Las plantas de Alberto (2023)

2. Carmen, la planta de albahaca

Tres semanas después de lo sucedido —o tal vez cuatro, no recuerdo con exactitud—, Alberto parecía haberse transformado en una versión opuesta. Los vecinos murmuraban comentarios irrepetibles al respecto, ya que desconfiaban del cambio radical.

—¡Señorita, señorita! —me llamó a los gritos desde el balcón. Nuestro apartamento se encontraba debajo del suyo, por lo que él asomaba la cabeza para conversar de balcón a balcón.

—¡Es hora de la siesta, don Alberto! ¿Qué necesita?

—¡Perdón! ¿Ya vio cómo está creciendo mi plantita de albahaca? —comentó orgulloso. Luego agregó—: ¿Y a usted cómo le va con el novio nuevo, eh?

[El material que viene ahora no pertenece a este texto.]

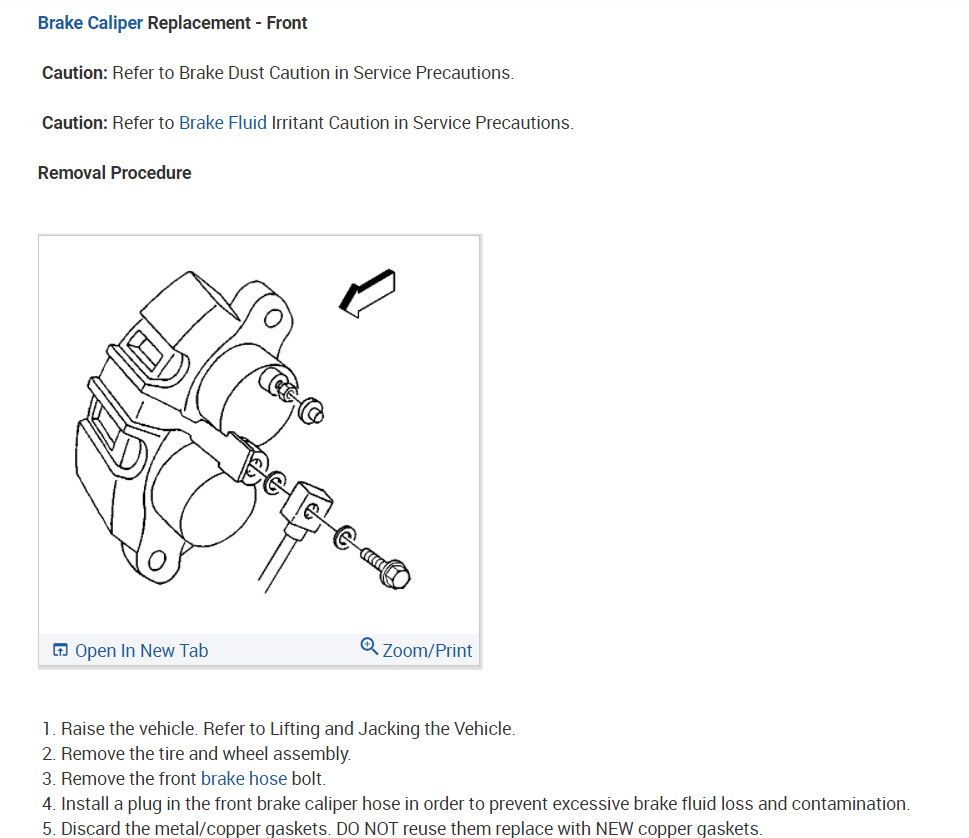Click the Open In New Tab icon
The height and width of the screenshot is (838, 969).
point(60,650)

Mi orgullo estaba destrozado, pero en aquel momento no sabía que era por una buena causa. Continué la charla para ocultar la ofensa:

—¡Apenas tuve dos novios, che! ¿Qué es eso de crearme mala reputación? ¡Y el que vino ayer es mi mejor amigo!

—¡Eso dicen todas! —bromeó.

Mi versión adolescente todavía no se acostumbraba a la cercanía que tenía ahora con él, así que su sorpresa ante cada comentario era evidente.

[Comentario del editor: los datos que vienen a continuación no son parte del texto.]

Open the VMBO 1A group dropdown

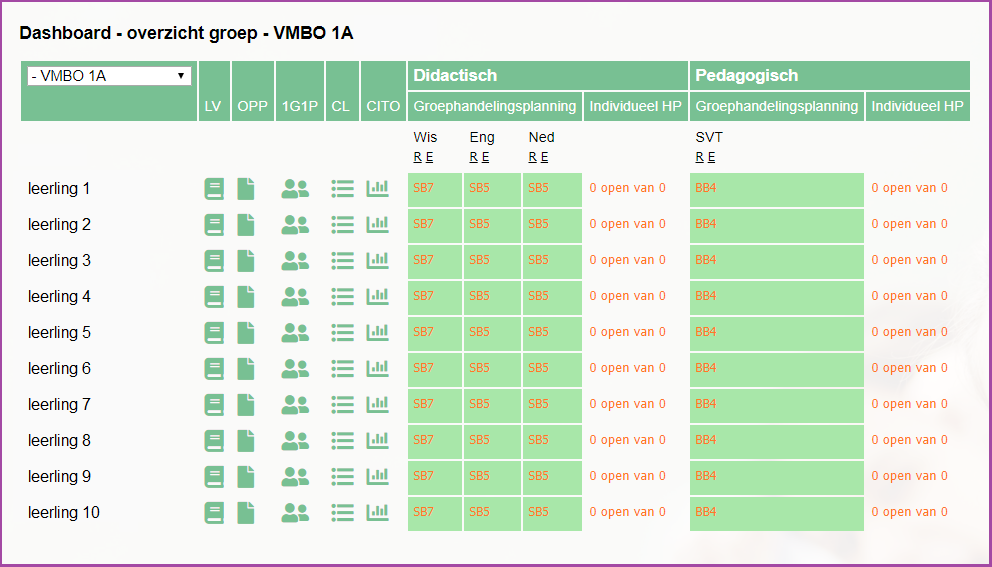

Después de esa interacción, me acomodé en la silla y seguí leyendo un libro sobre chicas mágicas, que me tuvo obsesionada durante muchos años. Sin embargo, mi inmersión entre sus páginas no fue suficiente para ignorar aquello que sucedía en el apartamento de arriba: la voz de Alberto mencionaba a una tal Carmen, pero no podía ser mi madre, claro, porque ella trabajaba en el supermercado a esa hora. Supuse que hablaba por teléfono con algún familiar, hasta que llamó mi atención la frase «tus hojas verdes harán de mi comida un plato delicioso» y la curiosidad actuó por mí.

—Alberto, ¿con quién habla?

Su rostro avejentado se asomó por la barandilla del balcón.

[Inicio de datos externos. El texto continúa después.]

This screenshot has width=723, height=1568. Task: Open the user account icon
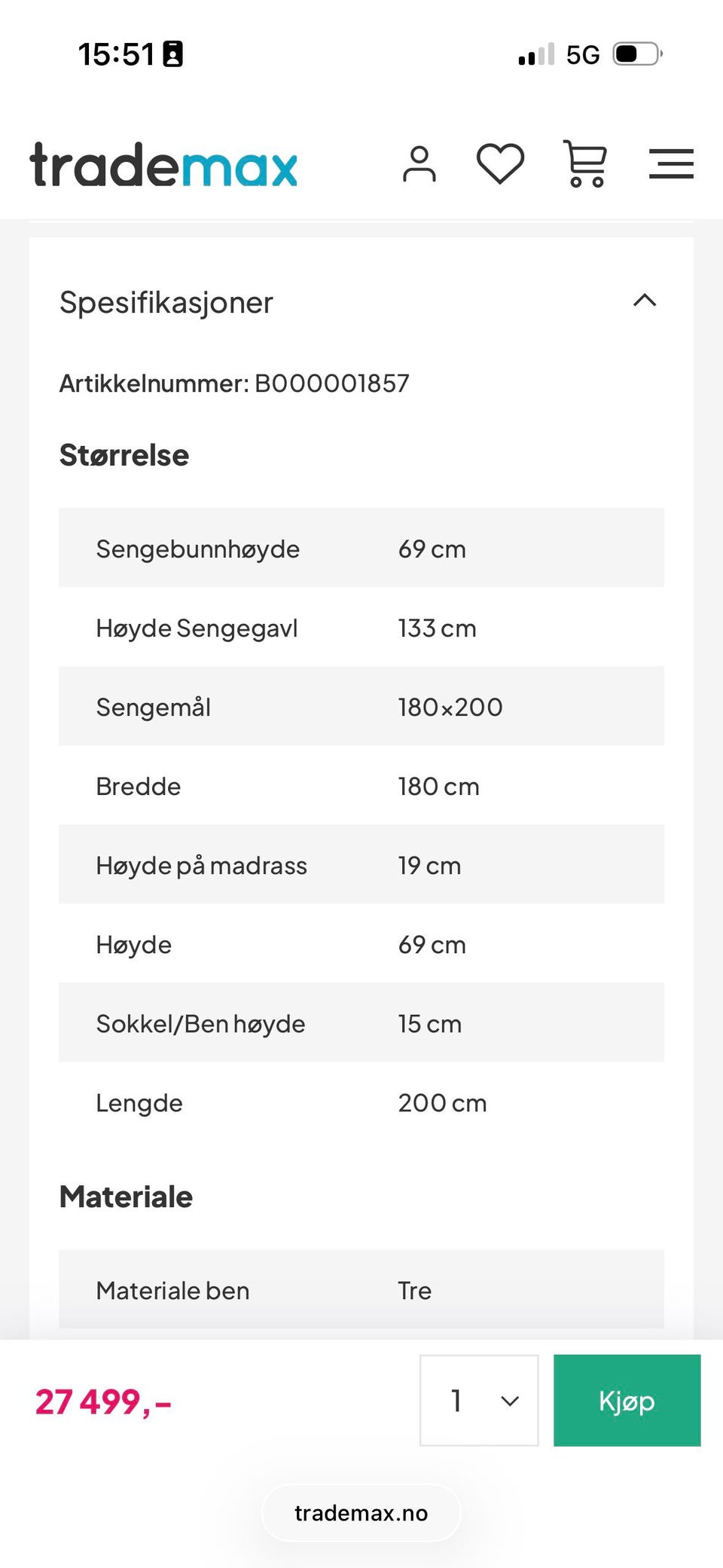click(x=419, y=164)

—¿A quién cree usted que le estoy hablando? A Carmen, mi plantita de albahaca.

Estallé en carcajadas. ¿A quién se le ocurriría ponerle nombres a las plantas? Creí que Alberto ya se estaba volviendo loco.

—¿De qué se ríe usted? ¿Le parece gracioso que se llame Carmen? Mire que lo elegí por su madre.

—¿Ella te recomendó ponerle un nombre?

—¡No, señorita! Me dijo que les hace bien hablarles, ¿a usted no le parece raro charlar con las plantas y no saber cómo referirte a ellas?

Más extraño me parecía elegir el nombre de la vecina que se la regaló, pero no me atreví a decirlo en voz alta. Además, pensaba que era ridículo tratarlas como si fuesen seres humanos, a pesar de que mamá siempre me decía que las palabras bonitas las ayudaban a crecer fuertes y lindas. Tal vez la prueba viviente de ello era que las plantas en mi habitación no duraban más de una semana, aunque ella las cuidaba con el mismo amor que a las demás.

—Supongo que sí, Alberto. Las de mi cuarto siempre se mueren a la semana.

—Manténgase alejada de Carmen, entonces. ¡No quiero que se me marchite por su culpa! —Ambos reímos como dos viejos amigos.

La primera planta de Alberto me enseñó que, después de todo, él no era tan malo y gruñón como aparentaba, solo hacía falta ablandarlo un poco para conocerlo mejor.